Arts and Humanities
Thu August 29, 2013
Poor Little Rich Girls: New Exhibit Explores American Debutante Tradition
Louisville artist Jacob Heustis was ten or twelve years old when he visited Harrodsburg’s Beaumont Inn, which had been a girls' finishing school during the 19th and early 20th century. In what used to be a dorm, he remembers something unusual about the room’s original window panes.
“There were these little scrawled names scratched into the glass," Heustis recalls. "I don’t even remember what any of it said, I just remember names, numbers, dates, things like that. Later I found out they did it with their diamond rings.”
The image of high society girls sequestered away in a dorm, trying to leave behind some permanent mark of themselves, stayed with him. Fast-forward a couple of decades, and Heustis has replicated their technique, carving the debutante portraits of seven American women into mirrored glass using diamond rings.
His new exhibit "Debutantes" opens Friday at Swanson Contemporary (638 E. Market St.).
Debutante portraits were often published in the society pages when a girl made her debut into high society, which signaled her readiness to meet an eligible groom. Rendered in scratchy lines, Heustis' interpretations of the portraits are stark and strange, but the mirrored surfaces allow the viewer an instant intimacy with the subjects. The defacement of the smooth mirror glass with hard diamond creates an interesting conversation that includes highly-prized objects, vanity, perfection and worth. Behind every portrait is an ambient, non-linear narrative of each woman's life.

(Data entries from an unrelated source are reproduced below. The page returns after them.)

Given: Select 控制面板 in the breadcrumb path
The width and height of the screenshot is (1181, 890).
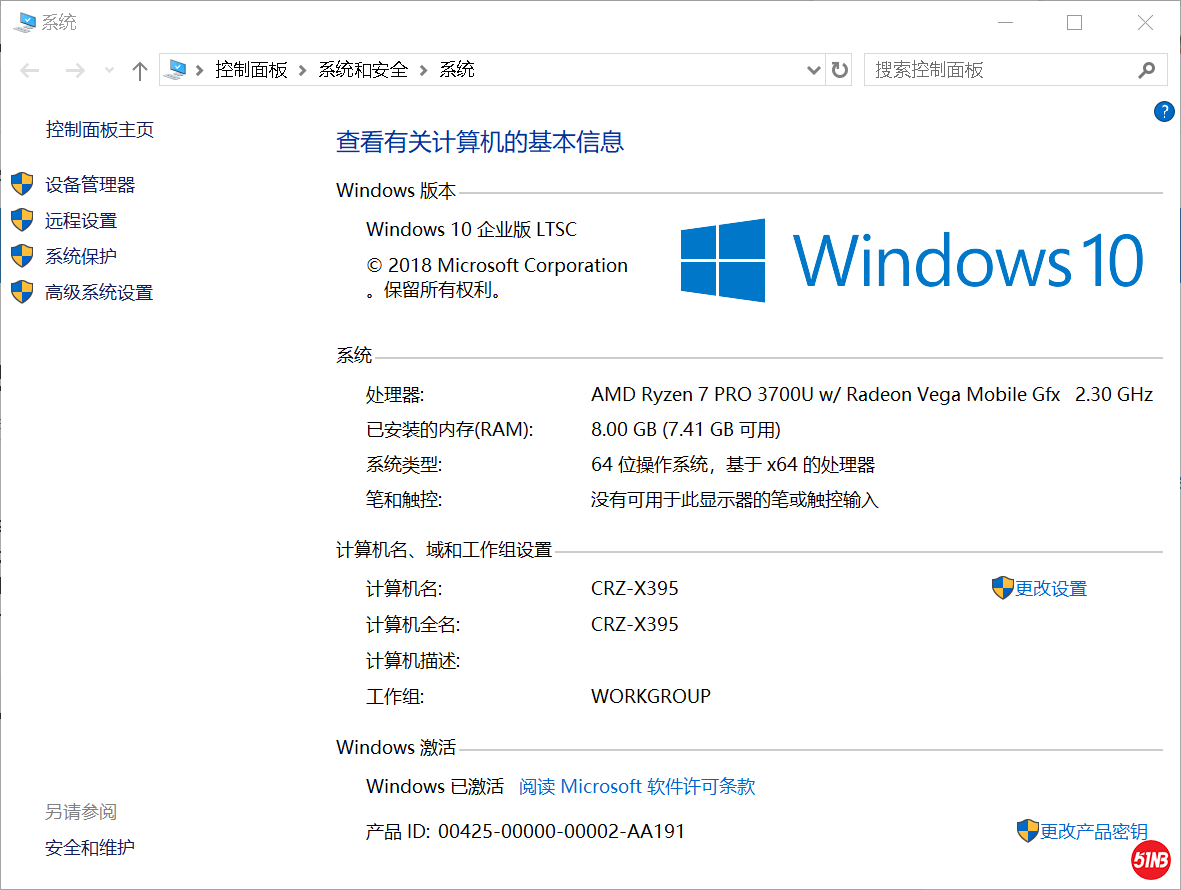Looking at the screenshot, I should pyautogui.click(x=251, y=70).
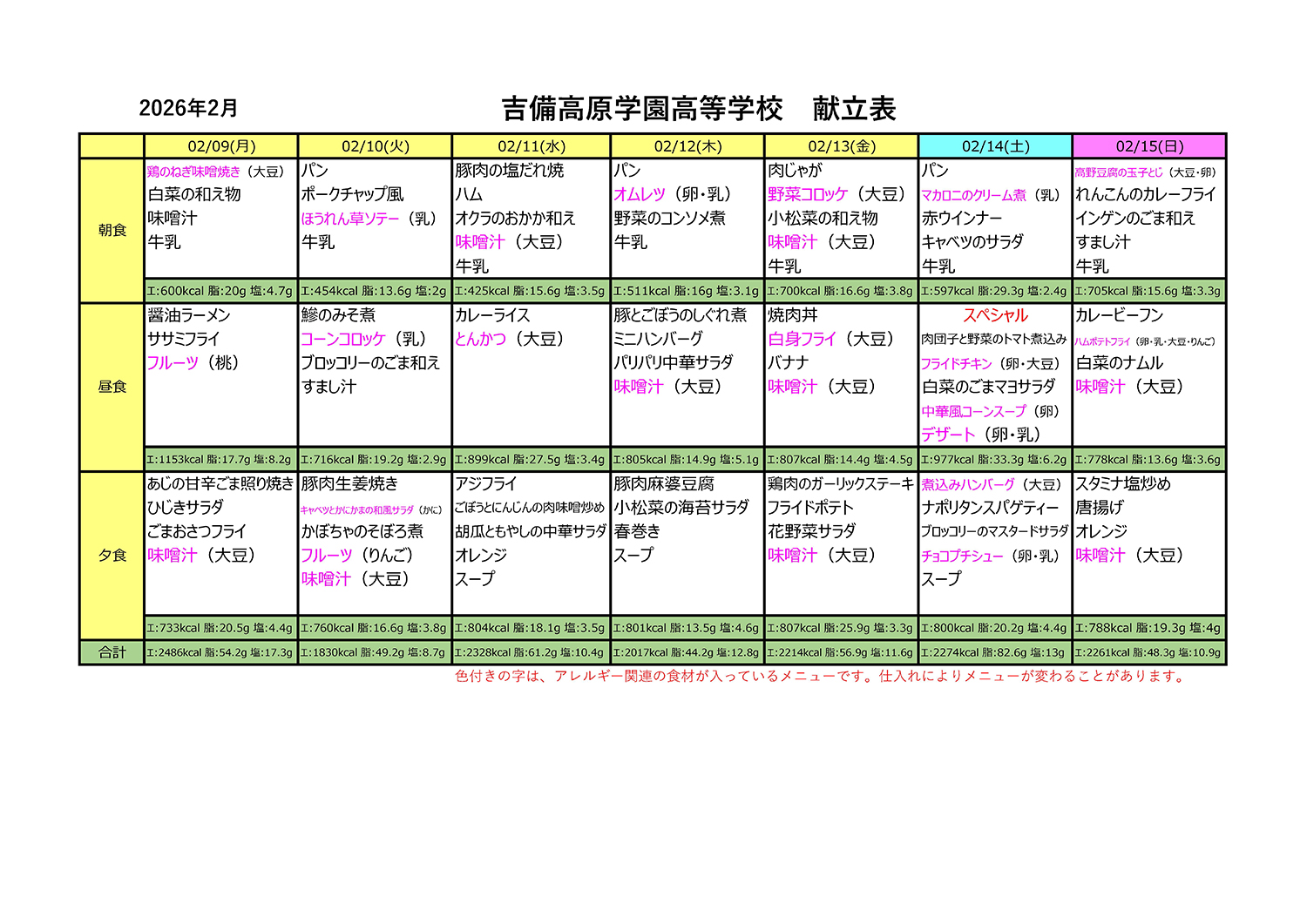Click the green 合計 row label
The width and height of the screenshot is (1307, 924).
pyautogui.click(x=112, y=652)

Heustis says his fascination with their stories led him to explore in depth the rites and rituals of high society throughout the decades. His subjects span a century, from the Gilded Age to the present. Some backstories are tragic, others have happy endings, but many of the women portrayed lived, at least at the time of their debuts, at the mercy of their social rank and families' ambitions.

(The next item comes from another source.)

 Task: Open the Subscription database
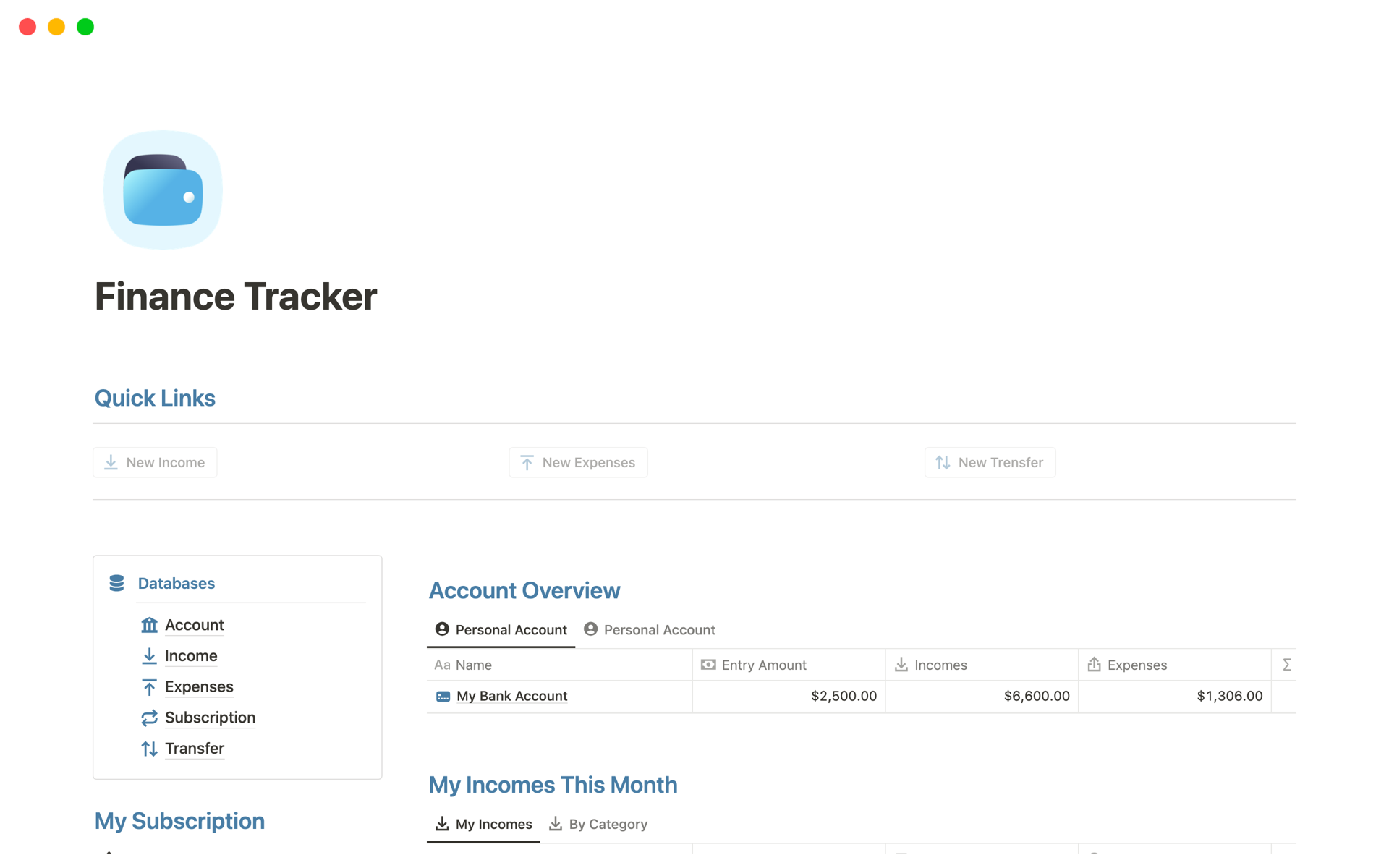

The debs include Consuelo Vanderbilt, Doris Duke and Little Edie Beale (even Paris Hilton!), all at the height of their eligibility and glamour.
“At the core of all of this is something that always does keep me fascinated because it’s so simple and primitive, which is introducing your daughter to the men, the eligible suitors you’ve selected from your elite list, and saying she’s ready, I’ve groomed her, she’s proper, she represents us well, and any of you gentlemen can have her,” says Heustis.
The exhibit opens with a public reception Friday, 6-9 p.m.